Chinese Language Flagship Program

Learning Outcomes

The Chinese Language Flagship Program compiles detailed, observable, and measurable information about what a student is expected to know or be able to do as a result of their participation in the academic program. This information helps guide decisions in program planning, improvement, pedagogy, and practice. Learning outcomes are focused on all four modalities of the language: speaking, listening, reading and writing as well as cultural competence and cross-cultural awareness that enables students to function in professional and social settings.

Language Proficiency

Language Proficiency: Speaking Effectively

Students demonstrate effective speaking in various social contexts, in linguistically and culturally appropriate ways.

  • Students demonstrate effective oral communication in uncomplicated communicative tasks and social situations.
  • Students can initiate, sustain, and close a general conversation.
  • Students demonstrate evidence of speaking in paragraph-length discourse.
  • Students communicate effectively with persons not accustomed to dealing with Chinese language learners at this level.
  • Students demonstrate the effective application of basic socio-linguistic aspects of Chinese, such as the use of the formal vs. informal address.
  • Students are able to complete complicated tasks, such as support opinions, talk about hypothetical situations, and carry on discussions and debates.

Language Proficiency: Listening

Students will demonstrate an understanding of phonology, morphology, syntax, and semantics through analysis of words, phrases, and clauses from authentic Chinese audio and video samples.

  • Students demonstrate the ability to recognize and understand a number of high-frequency, highly contextualized words and phrases including aural cognates and borrowed words.
  • Students are able to understand some information from sentence-length speech, one utterance at a time, in basic personal and social contexts.
  • Students are able to understand simple sentence-length speech in basic personal and social contexts.
  • Students are able to understand short conventional narrative and descriptive texts with a clear underlying structure.
  • Students are able to understand conventional narrative and descriptive texts of any length as well as complex factual material such as summaries or reports.
  • Students are able to understand speech in a standard dialect on a wide range of familiar and less familiar topics.

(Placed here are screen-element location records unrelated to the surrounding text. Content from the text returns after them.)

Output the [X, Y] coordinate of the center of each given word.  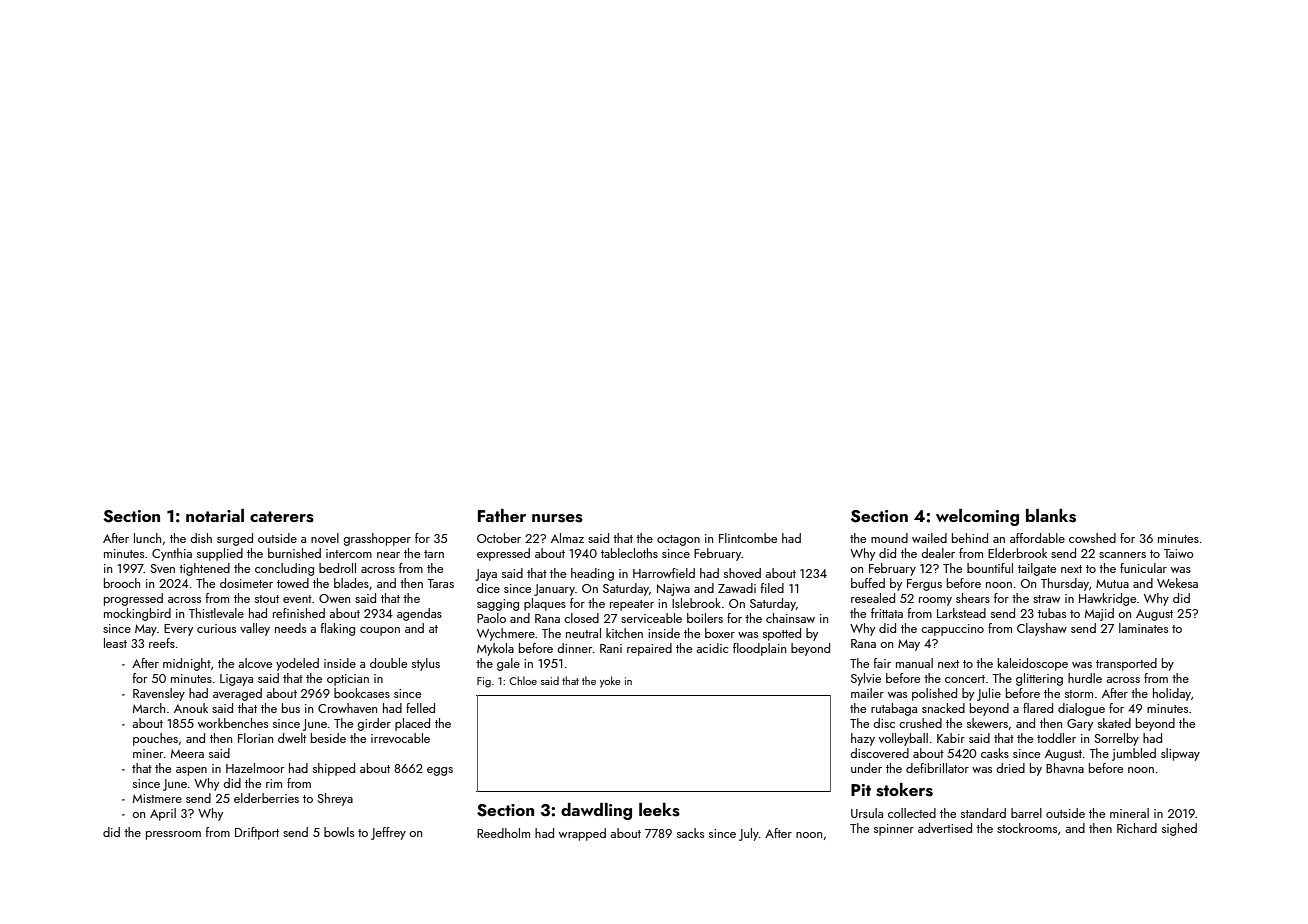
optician [348, 680]
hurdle [1085, 678]
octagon [678, 540]
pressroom [173, 835]
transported [1126, 664]
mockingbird [137, 614]
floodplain [759, 649]
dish [201, 538]
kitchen [624, 633]
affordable [1037, 538]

Language Proficiency: Reading

Students will read and comprehend texts written in Chinese from a variety of genres and contexts. Simplified and traditional versions of characters text.

  • Students can identify a number of highly contextualized words and phrases.
  • Students are able to understand some information from the simplest connected texts dealing with a limited number of personal and social needs.
  • Students are able to understand fully and with ease short, non-complex texts that convey basic information and deal with personal and social topics to which the reader brings personal interest or knowledge.
  • Students are able to understand conventional narrative and descriptive texts with a clear underlying structure.
  • Students are able to understand conventional narrative and descriptive texts of any length as well as more complex factual material.
  • Students are able to understand texts from many genres dealing with a wide range of subjects, both familiar and unfamiliar.

Language Proficiency: Writing

Students will apply critical thinking skills to produce written works and presentations.

  • Students can reproduce from memory a modest number of words and phrases in context.
  • Students can create statements and formulate questions based on familiar material.
  • Students can write compositions and simple summaries related to work and/or school experiences.
  • Students demonstrate the ability to narrate and describe in major time frames with some control of aspect.
  • Students are able to write about a variety of topics with significant precision and detail.
  • Students are able to produce most kinds of formal and informal correspondence, in-depth summaries, reports, and research papers on a variety of social, academic, and professional topics.

Cultural Competence

Students will be culturally competent by demonstrating knowledge of geography and history of Chinese speaking countries and regions, and the ability to evaluate and analyze contributions of Chinese speaking countries and regions to the arts/culture, society and politics.

  • In their own and Chinese cultures Students can identify products and practices to help them understand perspectives. So they can interact at a survival level in some familiar everyday contexts.
  • In their own and Chinese cultures Students can make comparisons between products and practices to help them understand perspectives. So they can interact at a functional level in some familiar contexts.
  • In their own and Chinese cultures Students can explain some diversity among products and practices and how it relates to perspectives, so that they can interact at a competent level in familiar and some unfamiliar contexts.
  • In their own and Chinese cultures, students can suspend judgment while critically examining products, practices, and perspectives, so that they can interact in complex situations to ensure a shared understanding of culture.
  • In their own and Chinese cultures, students can objectively evaluate products and practices and mediate perspectives, so that they can engage with complexity and pluricultural identities and serve as a mediator between and among cultures.

Professional Skills

Students will demonstrate a cross-cultural awareness enabling them to function in professional and social settings, demonstrating familiarity with professional etiquette and appropriate professional interactions.